The night ended on an amusing note, when the bloke I sat next to for the lessons confused me with another bloke in our class, and gave me a couple of anime DVD's. Hey, I do watch it - but I'm not the fan he thought I was. I managed to duck most of his questions, and took the disc home. I didn't feel bad, as the guy it was intended for didn't show up, and it wasn't bought specially - just downloaded from a laptop onto a blank disc. At that point we were both pretty drunk, and he seemed pleased that I'd taken it. So I've got some anime to watch when I get back - my Japanese education continues...

Monday, September 12, 2005

Tour Guide

M&D take in the harbour view from a ferry

If you've been wondering why the flurry of activity has died recently on DUaB, it's because I've been employed as a tour guide for the past week. My parents arrived on the 3rd of September and I played the part of tour leader. Initially this involved me getting up at 4am to meet them off the plane from Singapore, and watch as the evils of jetlag took hold and they slipped into the traveller's fug (before lunch, no less). But after a couple of half-days at the beginning of their stay, they attuned to the Antipodean timeframe and were keen to get out and about. We were undone by the weather to begin with - rain and cold winds for the first couple of days. My carefully-planned itinerary quickly went down the tubes and I spent much of the rest of the week winging it.

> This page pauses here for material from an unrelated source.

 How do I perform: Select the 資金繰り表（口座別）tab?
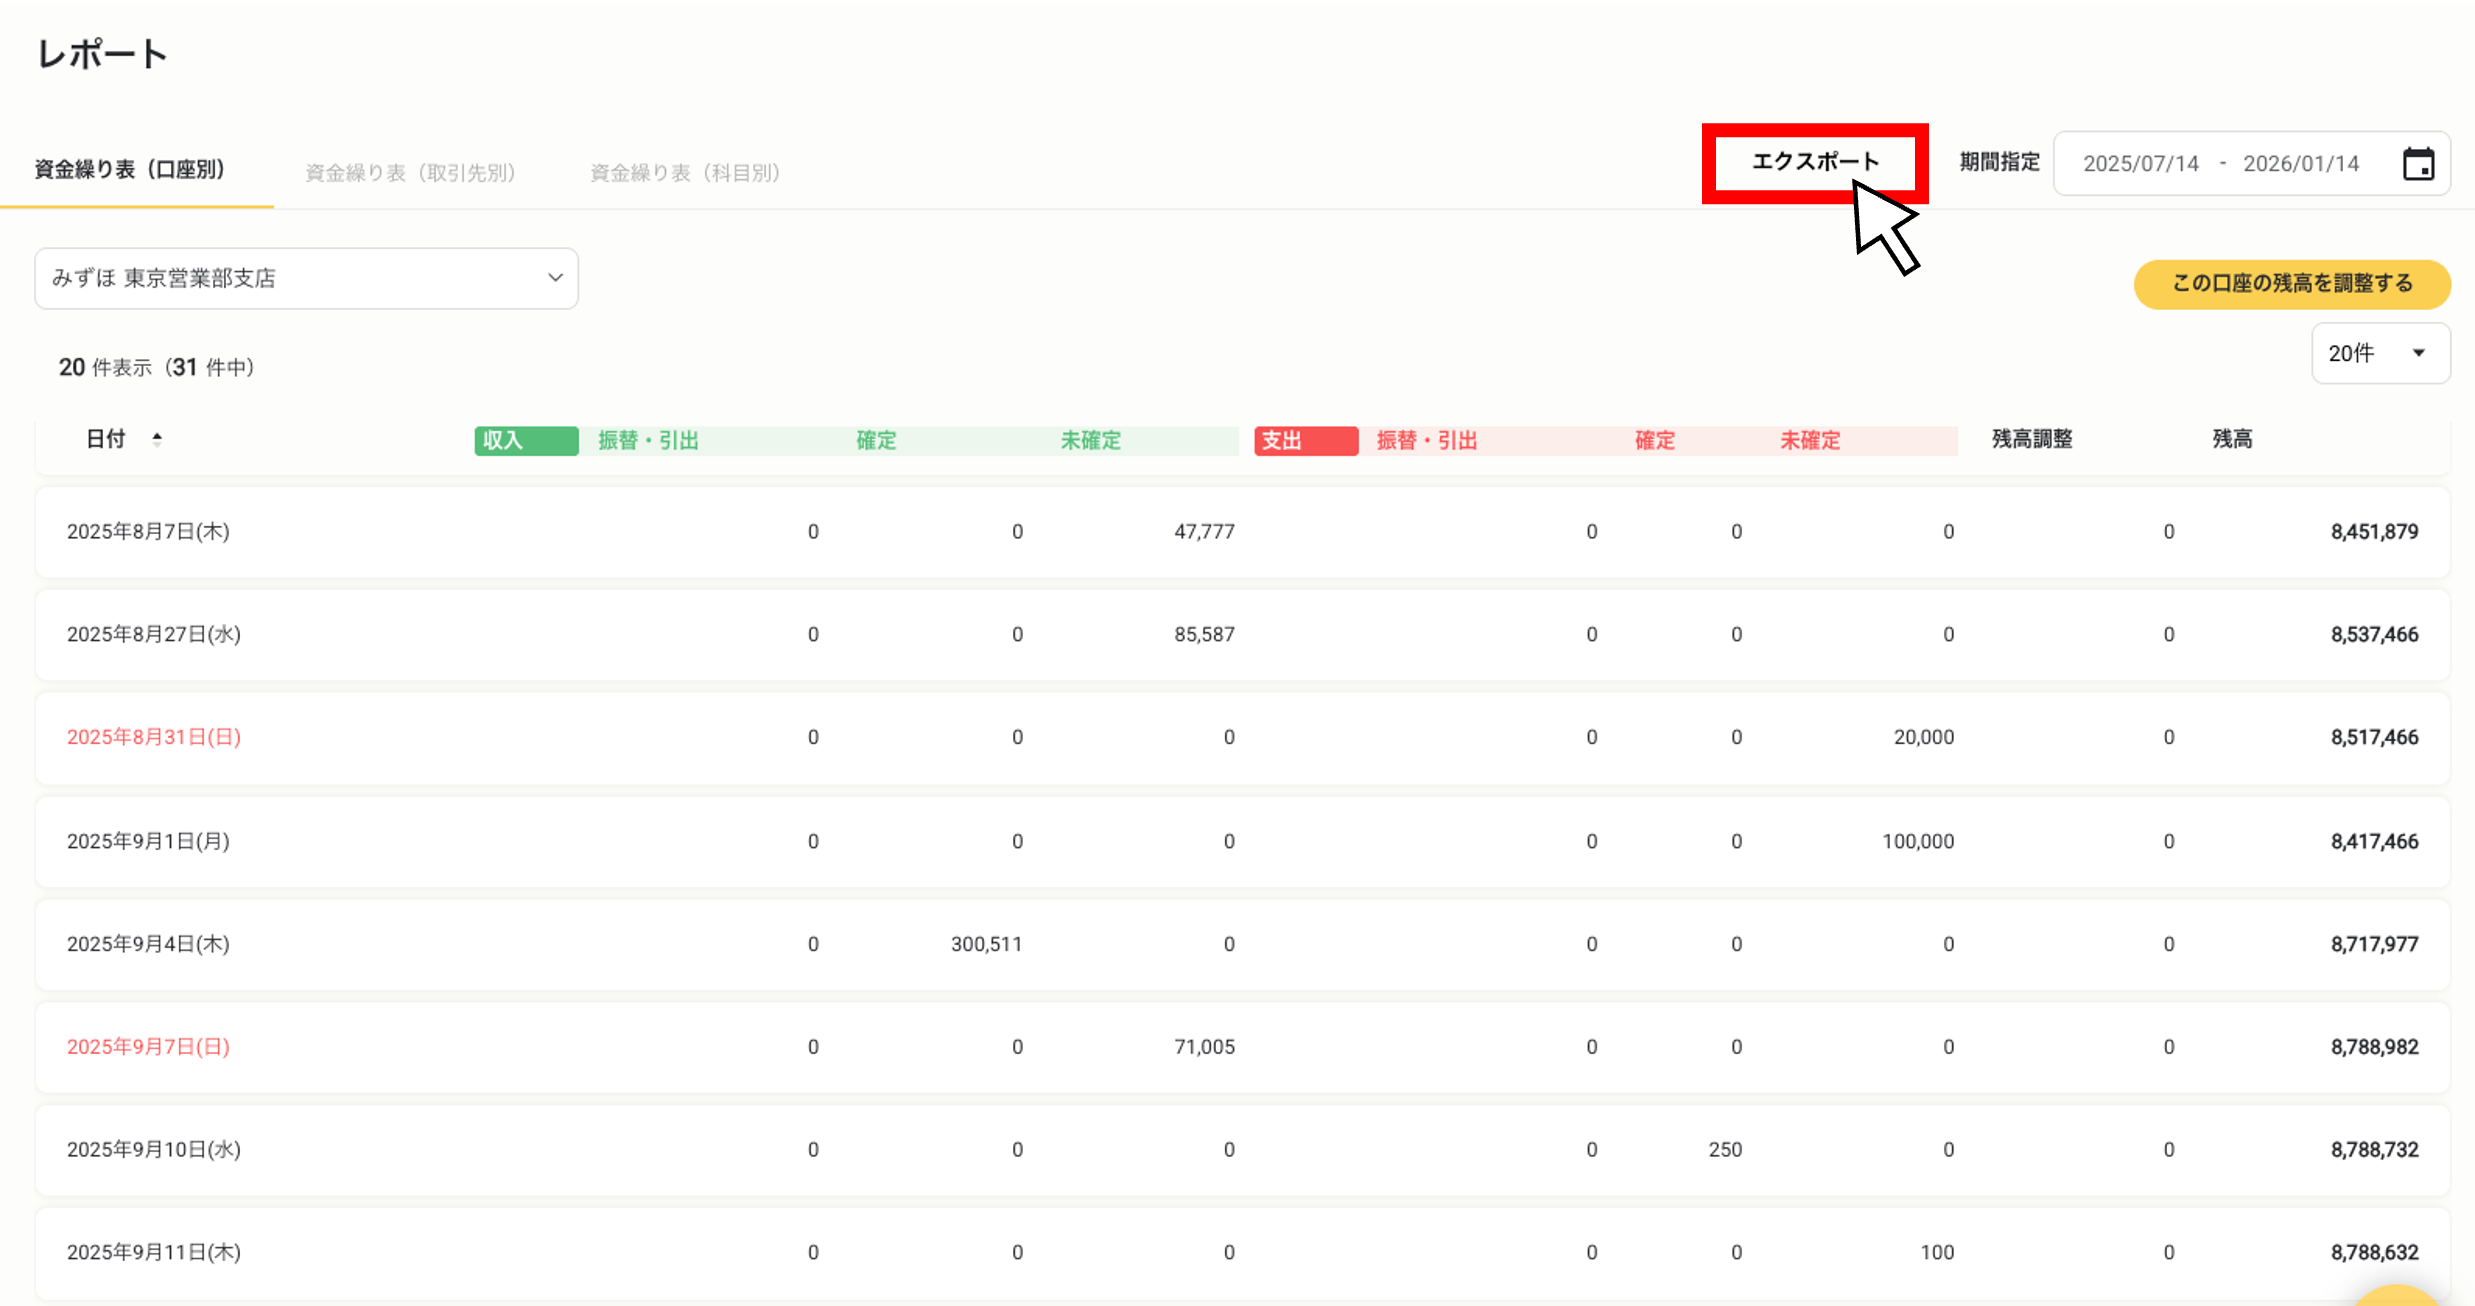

They had eight days in Sydney, all told, so managed to see practically everything the city has to offer. We did all the usual central attractions - Opera House, Harbour Bridge, Botanic Gardens, Taronga Zoo etc. I tried to get them out on the harbour ferries as much as possible, and I think they appreciated the city more for that (see photo above). We also took in day trips to the Blue Mountains and the Hunter Valley, both in spectacular Spring weather. I'd not been to the Hunter before, and thoroughly enjoyed it.

So they are now off up on a Barrier Reef cruise, and my tour guide duties are on hold for a while - at least until we get to Tokyo and I can show them round a city I've never visited. Tomorrow I fly off to Perth and the gaping expanse of Western Australia. I've got just over a week there - doing the backpacker thing again - before I come back to Sydney for my final 3days in Australia. How time flies, eh? Look out for more blog posting over the end of this week as I get on the road again.